The Truth About Emotional Eating
Losing yourself in a pint of ice cream after a frustrating audition. Stress baking during the COVID-19 lockdown. Most of us have experience with “emotional eating,” using food to process or distract from stress.
There are scientific reasons why we turn to food for emotional support, says Marie Scioscia, a registered dietitian who works with The Ailey School. From a young age, babies learn to cry out when they need milk, and even as adults, we seek nourishment when we’re in distress. “We tend to go towards wanting that feeling again,” she says. “Usually it’s protection or someone looking after us.”
When you need to bring positivity into your life, you might return to feel-good foods you have an emotional connection to. It’s not just the taste that’s soothing, explains Melissa Majumdar, a registered dietitian and spokesperson for the Academy of Nutrition and Dietetics. “It’s the anticipation of the food, or the memories that have been associated with the food.”

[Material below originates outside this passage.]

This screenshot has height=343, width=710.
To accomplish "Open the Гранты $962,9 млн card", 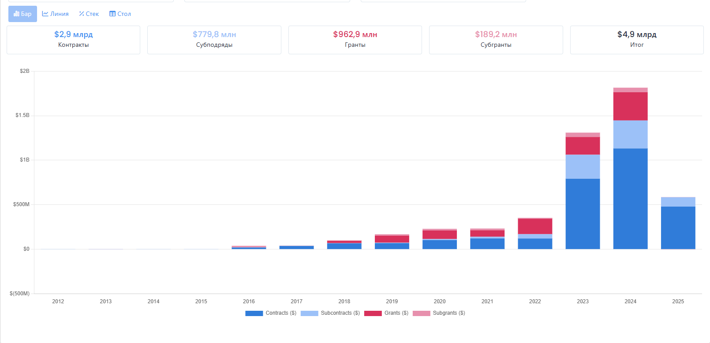I will 355,40.
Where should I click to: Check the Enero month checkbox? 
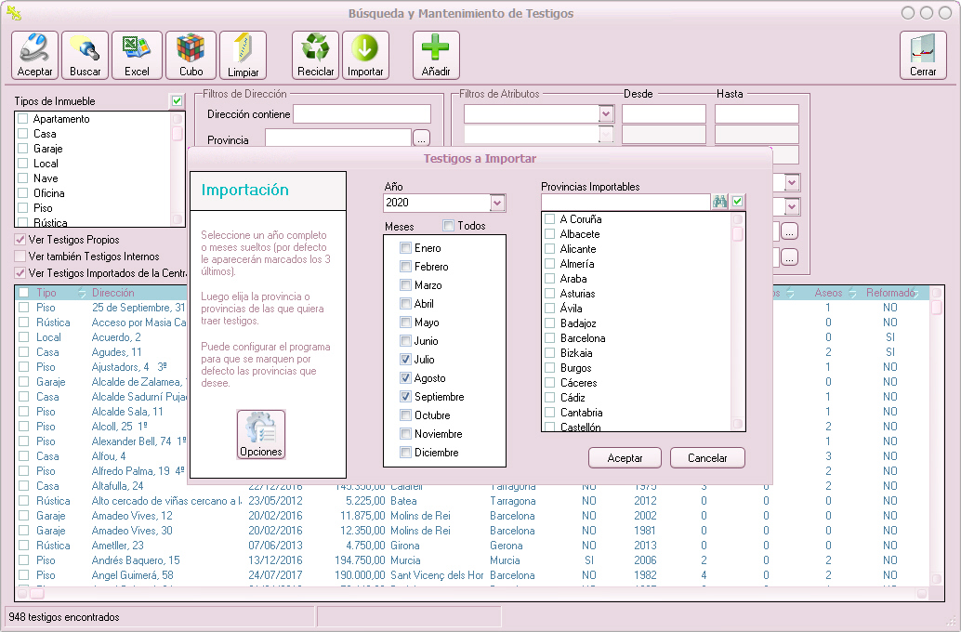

It’s a myth that using food to self-soothe is inherently bad for you. If we didn’t have cravings or desire certain nutrients, we wouldn’t survive, says Val Schonberg, a registered dietitian and specialist in sports nutrition who works with dancers.
That said, emotional eating can become problematic if it’s used in place of other coping mechanisms, if it becomes a pattern, or if it’s accompanied by negative thoughts or guilt, Majumdar says. Eating is just one stress-busting strategy, and it only provides temporary relief. While downing a bag of M&M’s might momentarily take your mind off of stage fright, it won’t make you more confident and prepared performing.
“The comfort that food gives us in a situation when we feel distressed is very short-lived,” says Rachel Fine, a registered dietitian nutritionist and founder of To The Pointe Nutrition. “It’s not actually solving the root cause.” Here are three ways to use food to self-soothe in a healthier way.
Scrap Your Food Rules
“Deprivation often backfires,” Schonberg says. When we restrict foods, it only makes us desire them more. “Then, when you do choose to have, say, a brownie, you end up eating the whole pan instead of being able to mindfully enjoy and truly savor one,” she says.
Afterwards, you might feel guilt or shame for breaking your “rules,” which only increases anxiety, stress and depressive symptoms, Scioscia says. This can create a harmful pattern: Restriction leads to overeating, followed by negativity.
It takes work to reset and learn how to respond to negative thoughts about certain foods, but it’s worth it in the long run, Fine says. (This is actually a key principle in intuitive eating, a research-backed self-care eating framework used by dietitians.) “That thought of ‘I can’t control myself around foods’ is the very thing that is fueling the lack of control,” she says.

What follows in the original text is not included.